Twenty years ago God burdened my heart for corporate prayer in a way that I had never experienced before. Sure, as a believer for thirty-two years I had done my share of praying, but this was different. God so saturated my heart and mind with the desire to pray that I devoured every book, every resource, every sermon on prayer I could get my hands on.
One book that stood out above the rest in its simplicity and practicality was What Happens When Women Pray by Evelyn Christenson.
It was as if someone had turned a light switch on for me. No longer did prayer groups have to be long and boring, listening to one or two people drone on and on while the rest slept. With renewed excitement, I took Christenson’s format and organized three small group women’s prayer meetings which met during the week. Our groups found the style non-threatening and freeing. Here is what we did. Perhaps you will find these ideas helpful in your group.
1) We kept groups small—no more than 5-6 people in a circle. This helped the more reserved women to participate more readily.
2) Rather than spend time sharing requests, we simply started to pray. This helped cut down on repetition. One person would be designated to begin with just one request mentioned in a short prayer. Then each person in the circle would pray for that same request or pass off to the person beside her by lightly tapping her arm. This kept prayer time moving with the focus on one topic/person at a time, rather than multiple topics. It was exciting to see how often each person in the group had a different prayer to add concerning the topic or person mentioned. After prayer for that item passed around the circle, the next person would begin a new topic and prayer would proceed around for that issue. Members were encouraged to feel free not to pray for every topic if they did not feel led to do so.
3) We designated an hour for our weekly prayer time.
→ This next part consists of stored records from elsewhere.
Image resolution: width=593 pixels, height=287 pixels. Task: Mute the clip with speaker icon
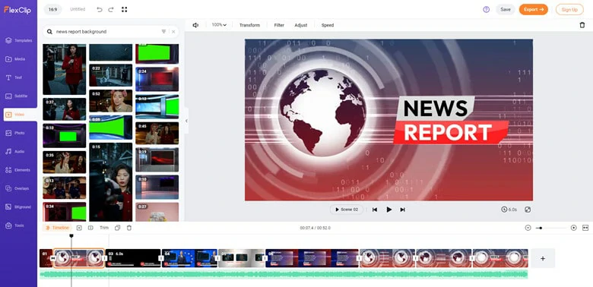click(195, 25)
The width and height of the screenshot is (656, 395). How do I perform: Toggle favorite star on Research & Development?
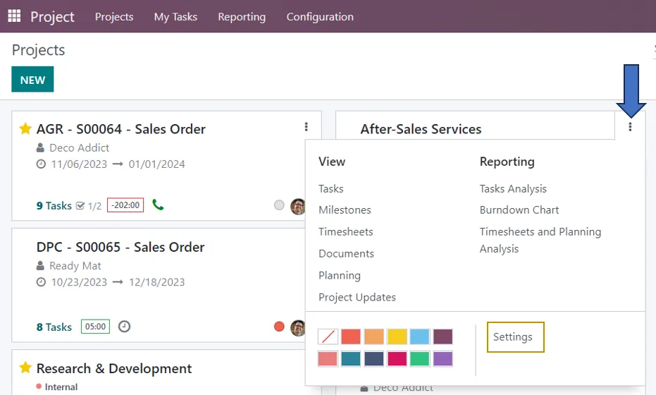click(x=25, y=367)
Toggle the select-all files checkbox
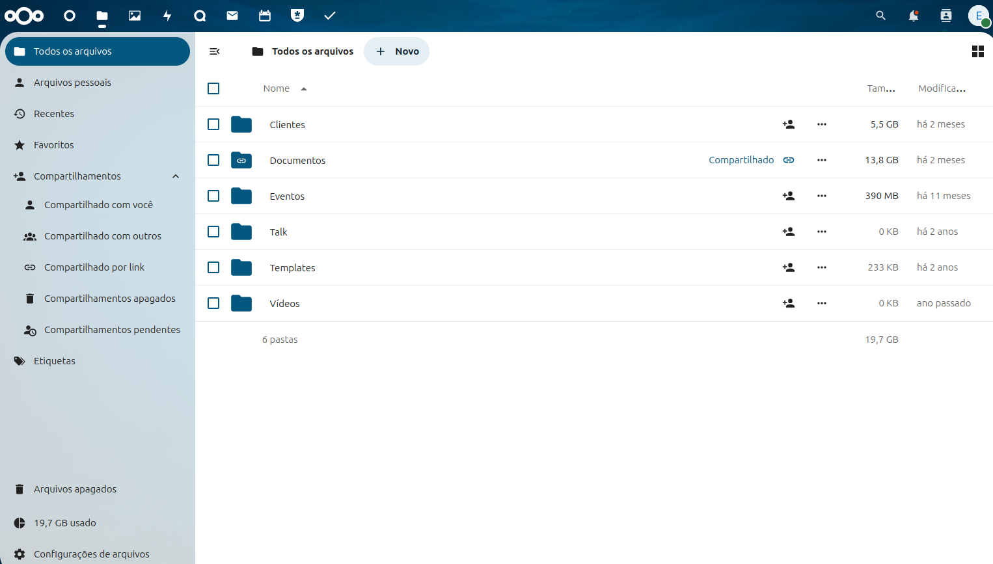The height and width of the screenshot is (564, 993). coord(213,88)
We discovered that it takes a few minutes for group members to “warm up” to praying with one another. After the initial walls came tumbling down, members were then free to pray in earnest, baring their hearts and souls, sometimes crying, sometimes laughing together with the other members and with the Lord.
4) Another technique our groups found refreshing was praying the Scripture back to the Lord. We would alert members to the week we would be doing this so that they could come prepared. Opening the Bible during prayer time, each member would take turns reading a passage in prayer, then thanking God for how that passage had impacted her life in some way.
Employing the above methods breathed life into our prayer time, cut down on boredom and wandering minds, and helped group members better recognize answers to prayer when God provided them since they had spent so much time praying around the circle for one person or item.